2. Choose the right pot.
Venus Flytraps have a deep root system, so choose a pot with a bit of depth; a minimum of 4 inches is okay. We recommend plastic pots for Venus Flytraps because the plants need proper insulation.
You will need:
- A garden spade
- Small plastic pot
- Recommended potting soil
- Fill the pot with the recommended mixture
- Water the potting mixture
- Create a hole in the center where you will place your Venus Flytrap
- Gently lift the Venus Flytrap from its parent pot, being careful not to disturb the roots
- Place your plant in the new potting mixture
- Lastly, water the plant and let the excess water drain out through the drainage holes
If done correctly, your plant will require no extra care after repotting. There might be a stall in growth but give your plant time.
Pruning is not essential for the Venus Flytrap’s survival. However, it can provide health and aesthetic benefits. Some of the benefits include better aesthetics, growth promotion, and prevention of pests and mold. You will need sharp and thin scissors. Next, cut the dead leaves starting from the base and carefully prepare the bulb and healthy leaves.
Only trim your plant when the traps have completely dried. Do not pull the dead leaves for proper trimming, which can damage your plant. Instead, use scissors to cut them out. Altogether remove the dead leaves. Be careful not to activate the traps because this will waste your plant’s energy. Do not prune too often; only do it when you see some black leaves.
Mature Venus Flytraps bloom in spring and thrive during summer. Flowering diverts energy from trap-making. If you let your plant bloom regularly, it might exhibit signs of exhaustion such as sluggishness and droopiness. If your flytrap is small, pinch off the flowers before they grow too tall.
Once you have met the growing needs of your Venus Flytrap, feed it on arachnids and insects, either live or dead. We recommend Mealworms, Spiders, Blood Worms, or Crickets. Feed your flytrap once a week. Remember, the trigger hairs have to be stimulated once the trap closes. Here are some things to remember when you are feeding your plant;
- Feed your Venus Flytrap on bugs only.
- Venus Flytrap prefers nutrient-free soil, so do not fertilize it.
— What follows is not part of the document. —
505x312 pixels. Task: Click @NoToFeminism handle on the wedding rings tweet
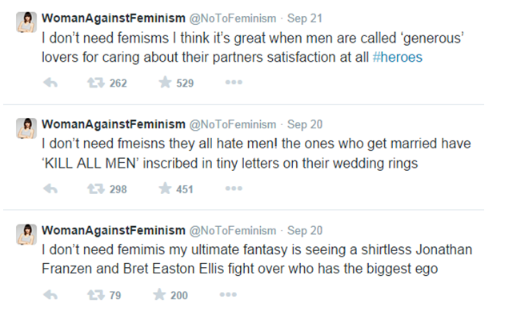[233, 124]
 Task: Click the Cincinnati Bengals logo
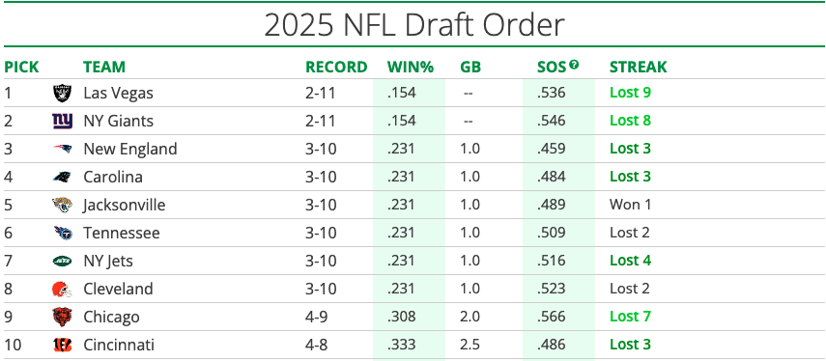[x=62, y=345]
- Prey that is too large will make your plant rot.
- Tickle the hairs if using dead bugs using a toothpick for digestion to start. If you skip this part, your plant will pop open after a few hours, hardly absorbing any nutrients.
The Propagation Process
The best way to propagate the Venus Flytrap is to let them grow through division. A mature plant sends offshoots in early spring, replanted as new plants. Make sure the shoots include roots so that the new plant will grow. You can also use seed or leaf cuttings to propagate.
Venus Flytraps do not just feed on bugs, as some can be harmful. These include mites, aphids, and mealybugs and mostly attack in spring. To keep pests and diseases at bay, ensure your plant gets enough sunlight and not waterlogged soil.
The Venus Flytrap can be difficult to care for if you are not well prepared. Give your plant the attention it requires, and you will enjoy having the flytrap as an indoor plant.